(Stored data)
══════

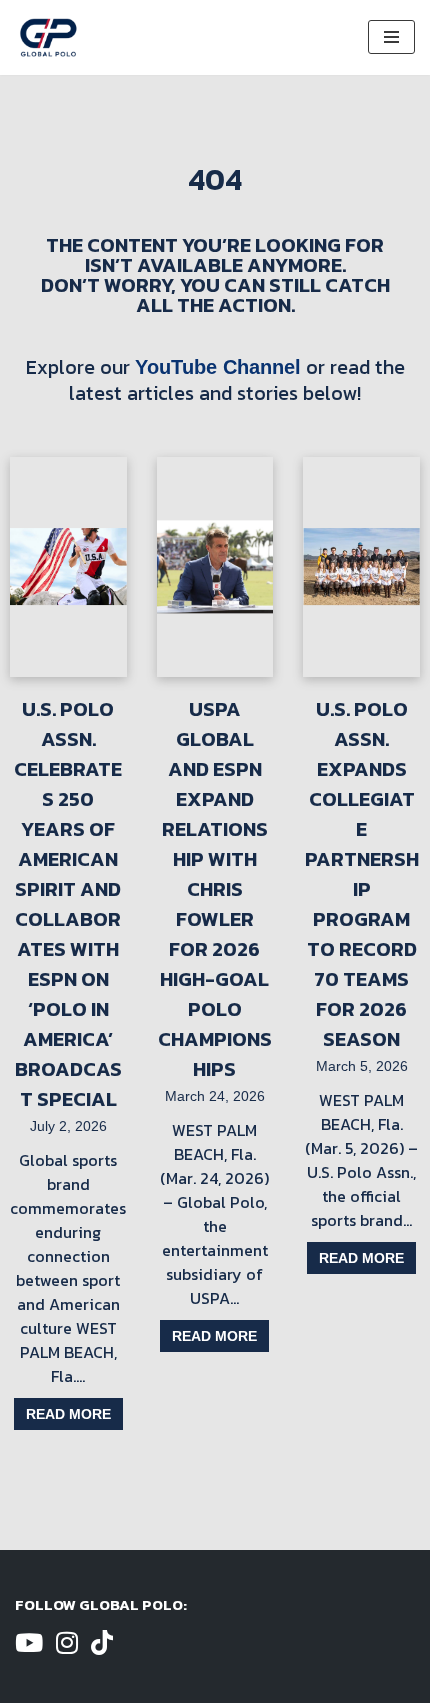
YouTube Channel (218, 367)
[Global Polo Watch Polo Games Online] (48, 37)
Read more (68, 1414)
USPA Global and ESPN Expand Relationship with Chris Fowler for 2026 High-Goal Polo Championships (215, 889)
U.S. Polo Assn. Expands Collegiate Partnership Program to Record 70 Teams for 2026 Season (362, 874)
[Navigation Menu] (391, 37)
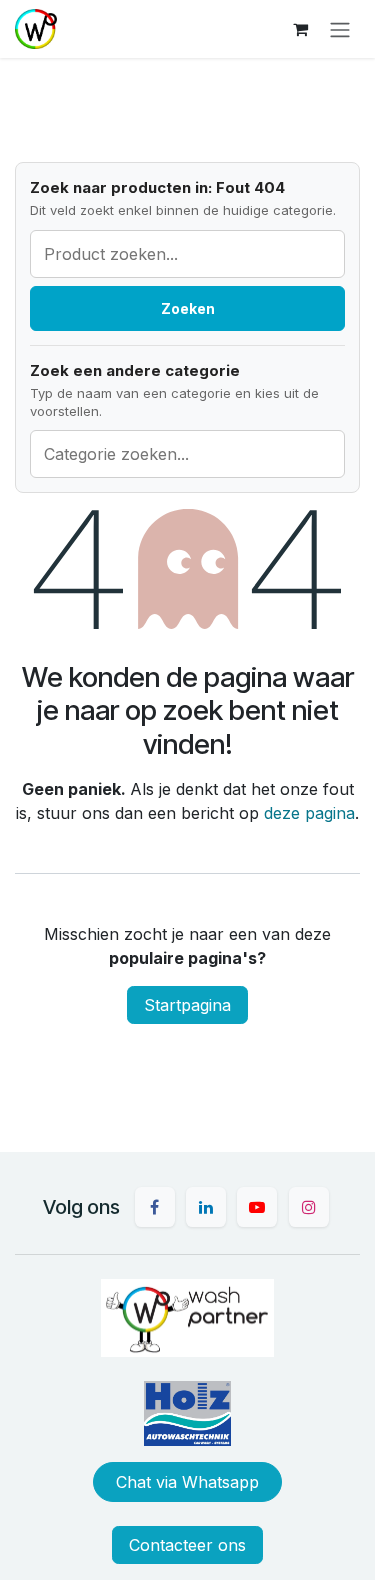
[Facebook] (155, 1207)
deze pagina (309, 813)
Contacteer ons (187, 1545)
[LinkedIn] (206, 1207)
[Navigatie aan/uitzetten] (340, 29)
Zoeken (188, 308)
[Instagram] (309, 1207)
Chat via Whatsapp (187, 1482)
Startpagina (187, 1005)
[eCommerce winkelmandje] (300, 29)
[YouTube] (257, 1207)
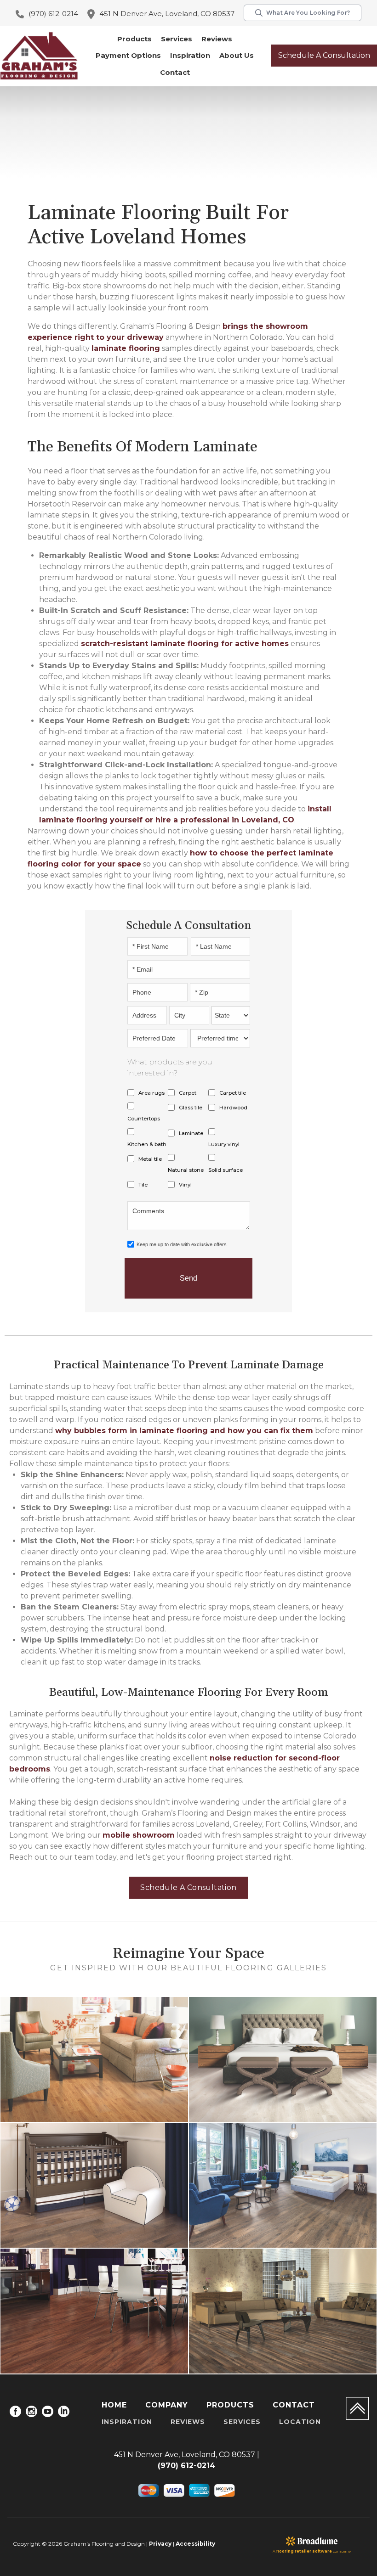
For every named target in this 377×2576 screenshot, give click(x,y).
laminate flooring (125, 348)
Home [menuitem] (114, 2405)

══════

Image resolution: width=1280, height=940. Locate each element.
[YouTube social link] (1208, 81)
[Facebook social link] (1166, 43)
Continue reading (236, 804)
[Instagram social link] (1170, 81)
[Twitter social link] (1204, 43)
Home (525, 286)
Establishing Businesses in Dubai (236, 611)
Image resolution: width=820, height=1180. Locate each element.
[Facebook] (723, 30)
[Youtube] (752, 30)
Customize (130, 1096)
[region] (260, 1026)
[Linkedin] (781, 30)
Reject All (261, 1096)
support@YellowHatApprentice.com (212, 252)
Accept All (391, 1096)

══════

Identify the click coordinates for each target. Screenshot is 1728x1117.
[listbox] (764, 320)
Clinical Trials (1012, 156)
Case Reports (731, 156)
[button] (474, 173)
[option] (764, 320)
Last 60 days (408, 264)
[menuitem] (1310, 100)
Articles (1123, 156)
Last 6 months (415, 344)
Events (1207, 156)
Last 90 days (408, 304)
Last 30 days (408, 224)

══════

- **WHAT YOU HAVE TO DO**
Nothing but the lines from the one with "U.S. Polo Assn." to the one with "Startpagina (187, 1005)" above, both included, should be transcribed, exactly and without pictures.

- **ANSWER SPACE**
U.S. Polo Assn. Expands Collegiate Partnership Program to Record 70 Teams for 2026 Season (362, 874)
[Navigation Menu] (391, 37)
[Facebook] (155, 1207)
deze pagina (309, 813)
Contacteer ons (187, 1545)
[LinkedIn] (206, 1207)
[Navigatie aan/uitzetten] (340, 29)
Zoeken (188, 308)
[Instagram] (309, 1207)
Chat via Whatsapp (187, 1482)
Startpagina (187, 1005)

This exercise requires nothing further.